Twig Blights came at everyone but the party made short work of them. Then they found Reidoth, a gaunt old man, but kind, who offered them entrance into his home and made them tea. Everyone took him up on it except Ben, who stayed outside to guard the door and practice his fighting technique. Lily stayed with him, holding her dagger and watching.
Inside, the party listened as Reidoth explained, in his way, that he did know where Cragmaw Castle was but that they should stay away. It seemed his brother, Belak, a fellow druid but evilly twisted, had taken over an ancient dragon temple, buried beneath the earth but held intact by residual magicks, just near Cragmaw Castle. And that Belak was using a Gulthias Tree to turn people into a plant-based army. (Giving the happenings in Oakhurst context to Kir’thiri.)
Not to be swayed, the party had Reidoth mark on their map where Cragmaw Castle was. As he did so, a thunderous sound crashed from outside, and a screech.
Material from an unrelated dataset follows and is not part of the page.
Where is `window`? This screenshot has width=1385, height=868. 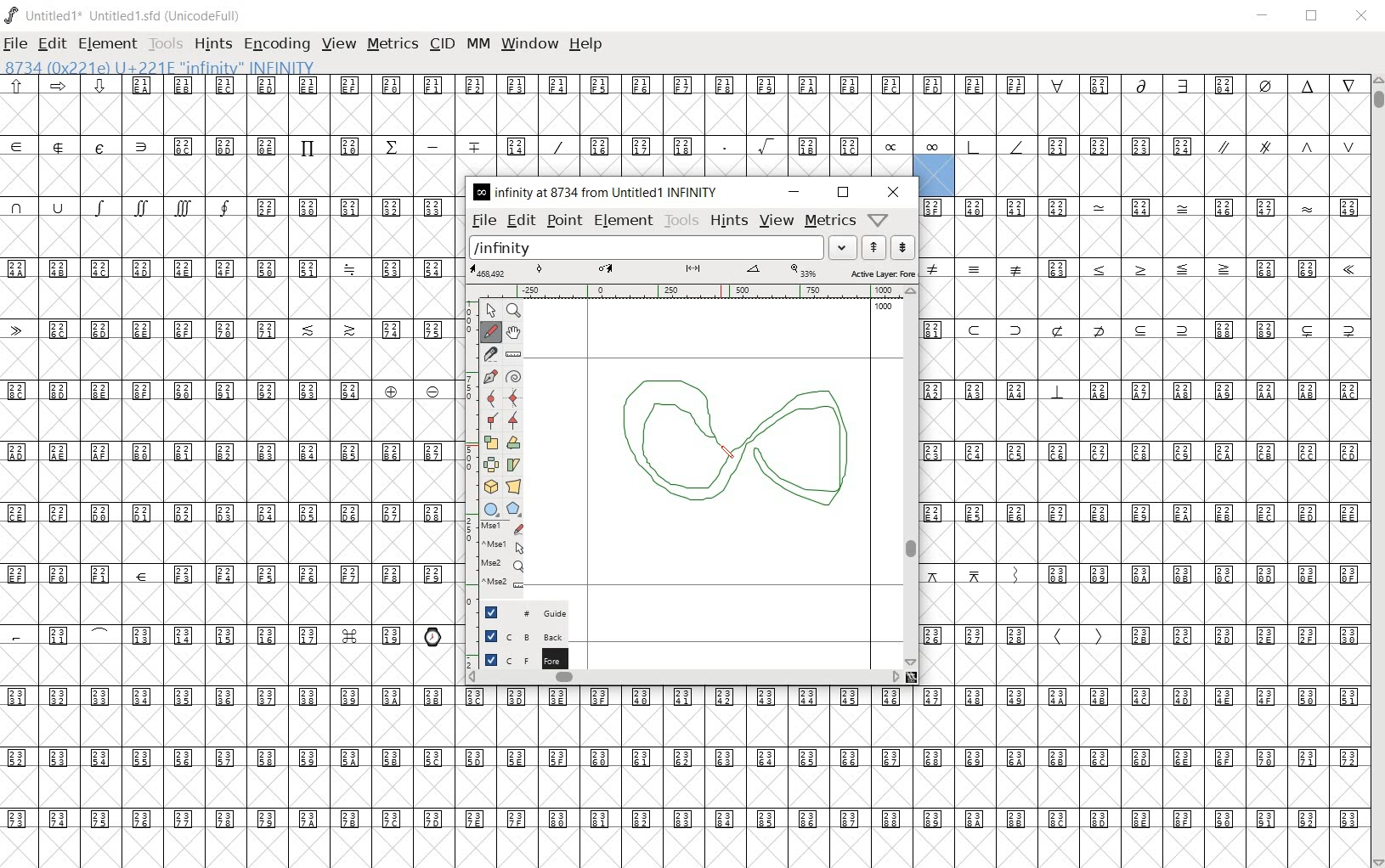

Ben, with Lily bundled up in his arms, rushed into the house as Reidoth walked over to the window and pointed toward the green dragon that was now crawling into a turreted house on the hill.
“Venomfang,” the druid said.
Thanking Reidoth, and very sneakily, the party noped out of Thundertree.
With the decision made to return to Neverwinter for supplies and to drop off Lily, the party made west. Only to be captured by soldiers for the Order of the Gilded Eye, those religious zealots who had been hunting the party since Helm’s Hold had been attacked by cultists.
Unable to talk their way out, Vigo said, “Take me. Just me. Let my friends go.”
So the soldiers from the Order of the Gilded Eye did just that, leaving the remaining party standing in a field, some ten miles outside of Neverwinter.